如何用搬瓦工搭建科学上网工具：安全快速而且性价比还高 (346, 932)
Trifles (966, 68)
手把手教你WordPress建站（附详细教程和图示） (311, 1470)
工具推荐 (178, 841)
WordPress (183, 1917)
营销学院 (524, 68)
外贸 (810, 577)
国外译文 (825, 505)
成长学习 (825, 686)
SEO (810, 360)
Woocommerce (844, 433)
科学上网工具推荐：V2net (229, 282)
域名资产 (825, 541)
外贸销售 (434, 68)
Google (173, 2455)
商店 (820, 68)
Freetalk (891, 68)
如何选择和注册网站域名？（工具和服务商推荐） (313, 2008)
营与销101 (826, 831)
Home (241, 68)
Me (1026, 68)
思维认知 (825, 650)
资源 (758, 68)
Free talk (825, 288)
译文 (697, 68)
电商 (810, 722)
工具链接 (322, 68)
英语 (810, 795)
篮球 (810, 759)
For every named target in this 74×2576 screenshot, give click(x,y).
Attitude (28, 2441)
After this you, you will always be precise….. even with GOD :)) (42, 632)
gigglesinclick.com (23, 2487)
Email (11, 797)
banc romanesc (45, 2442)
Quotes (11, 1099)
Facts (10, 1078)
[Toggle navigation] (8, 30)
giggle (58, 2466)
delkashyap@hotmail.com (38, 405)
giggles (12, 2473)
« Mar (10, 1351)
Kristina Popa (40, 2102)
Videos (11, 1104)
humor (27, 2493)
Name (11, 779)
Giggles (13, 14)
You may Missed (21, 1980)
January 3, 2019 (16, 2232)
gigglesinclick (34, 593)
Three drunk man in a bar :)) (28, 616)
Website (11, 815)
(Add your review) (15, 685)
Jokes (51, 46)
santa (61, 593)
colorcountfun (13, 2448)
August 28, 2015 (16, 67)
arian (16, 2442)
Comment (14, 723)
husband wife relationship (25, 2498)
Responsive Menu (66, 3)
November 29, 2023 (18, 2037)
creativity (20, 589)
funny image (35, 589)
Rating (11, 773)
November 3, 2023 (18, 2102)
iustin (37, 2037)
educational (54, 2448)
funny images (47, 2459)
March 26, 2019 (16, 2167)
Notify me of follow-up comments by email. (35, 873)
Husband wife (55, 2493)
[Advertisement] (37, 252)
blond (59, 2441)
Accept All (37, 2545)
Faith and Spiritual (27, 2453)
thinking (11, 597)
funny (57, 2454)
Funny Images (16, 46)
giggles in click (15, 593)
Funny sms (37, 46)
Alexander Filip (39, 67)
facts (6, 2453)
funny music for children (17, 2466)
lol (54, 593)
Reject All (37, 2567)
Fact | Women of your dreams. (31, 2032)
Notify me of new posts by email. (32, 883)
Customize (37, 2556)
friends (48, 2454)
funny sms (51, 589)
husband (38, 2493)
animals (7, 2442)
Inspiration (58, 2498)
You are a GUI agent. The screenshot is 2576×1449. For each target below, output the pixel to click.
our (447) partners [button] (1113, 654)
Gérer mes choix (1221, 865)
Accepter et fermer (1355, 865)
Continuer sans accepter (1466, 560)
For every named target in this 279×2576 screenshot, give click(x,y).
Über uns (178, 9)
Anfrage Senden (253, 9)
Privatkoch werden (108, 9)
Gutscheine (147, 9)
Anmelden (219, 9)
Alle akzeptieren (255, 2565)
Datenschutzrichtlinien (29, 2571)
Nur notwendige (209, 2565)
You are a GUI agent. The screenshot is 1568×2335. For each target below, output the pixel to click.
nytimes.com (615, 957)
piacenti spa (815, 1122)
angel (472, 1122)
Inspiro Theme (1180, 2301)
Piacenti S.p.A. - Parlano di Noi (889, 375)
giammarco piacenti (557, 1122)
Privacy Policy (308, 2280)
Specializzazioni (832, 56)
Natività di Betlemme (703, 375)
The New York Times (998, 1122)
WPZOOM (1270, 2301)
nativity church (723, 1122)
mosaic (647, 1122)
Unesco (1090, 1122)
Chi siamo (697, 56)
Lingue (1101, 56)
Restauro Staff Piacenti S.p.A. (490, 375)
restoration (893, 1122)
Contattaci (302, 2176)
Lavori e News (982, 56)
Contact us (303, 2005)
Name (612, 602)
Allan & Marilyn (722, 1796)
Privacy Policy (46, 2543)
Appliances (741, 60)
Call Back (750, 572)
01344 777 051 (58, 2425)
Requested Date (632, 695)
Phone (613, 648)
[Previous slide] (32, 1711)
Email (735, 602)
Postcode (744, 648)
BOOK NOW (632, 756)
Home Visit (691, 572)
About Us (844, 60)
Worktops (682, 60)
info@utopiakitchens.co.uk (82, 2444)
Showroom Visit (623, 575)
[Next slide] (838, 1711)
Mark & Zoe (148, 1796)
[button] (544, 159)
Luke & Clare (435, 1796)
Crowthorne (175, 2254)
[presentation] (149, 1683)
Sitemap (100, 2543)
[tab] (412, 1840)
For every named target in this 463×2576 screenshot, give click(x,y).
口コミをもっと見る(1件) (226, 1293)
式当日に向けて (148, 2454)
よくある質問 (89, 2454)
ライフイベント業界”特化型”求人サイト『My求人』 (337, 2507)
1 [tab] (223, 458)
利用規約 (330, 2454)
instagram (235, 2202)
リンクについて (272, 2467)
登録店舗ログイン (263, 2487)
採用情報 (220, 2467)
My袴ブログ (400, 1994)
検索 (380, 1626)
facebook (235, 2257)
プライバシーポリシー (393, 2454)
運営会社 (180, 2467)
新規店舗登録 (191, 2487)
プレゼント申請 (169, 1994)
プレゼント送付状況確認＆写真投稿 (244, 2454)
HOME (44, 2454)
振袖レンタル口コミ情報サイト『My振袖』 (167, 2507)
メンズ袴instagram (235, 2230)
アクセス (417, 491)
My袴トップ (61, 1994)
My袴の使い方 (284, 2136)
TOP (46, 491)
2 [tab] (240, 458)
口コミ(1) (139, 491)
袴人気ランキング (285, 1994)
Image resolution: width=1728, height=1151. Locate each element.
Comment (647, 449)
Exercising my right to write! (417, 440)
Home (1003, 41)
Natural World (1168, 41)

....

PROBLEM DESCRIPTION =
Retype exactly the lines of the data above that fall between the line with "Unesco (1090, 1122)" and the line with "Crowthorne (175, 2254)", inclusive, and add nothing.

WRITTEN ANSWER =
Unesco (1090, 1122)
Chi siamo (697, 56)
Lingue (1101, 56)
Restauro Staff Piacenti S.p.A. (490, 375)
restoration (893, 1122)
Contattaci (302, 2176)
Lavori e News (982, 56)
Contact us (303, 2005)
Name (612, 602)
Allan & Marilyn (722, 1796)
Privacy Policy (46, 2543)
Appliances (741, 60)
Call Back (750, 572)
01344 777 051 (58, 2425)
Requested Date (632, 695)
Phone (613, 648)
[Previous slide] (32, 1711)
Email (735, 602)
Postcode (744, 648)
BOOK NOW (632, 756)
Home Visit (691, 572)
About Us (844, 60)
Worktops (682, 60)
info@utopiakitchens.co.uk (82, 2444)
Showroom Visit (623, 575)
[Next slide] (838, 1711)
Mark & Zoe (148, 1796)
[button] (544, 159)
Luke & Clare (435, 1796)
Crowthorne (175, 2254)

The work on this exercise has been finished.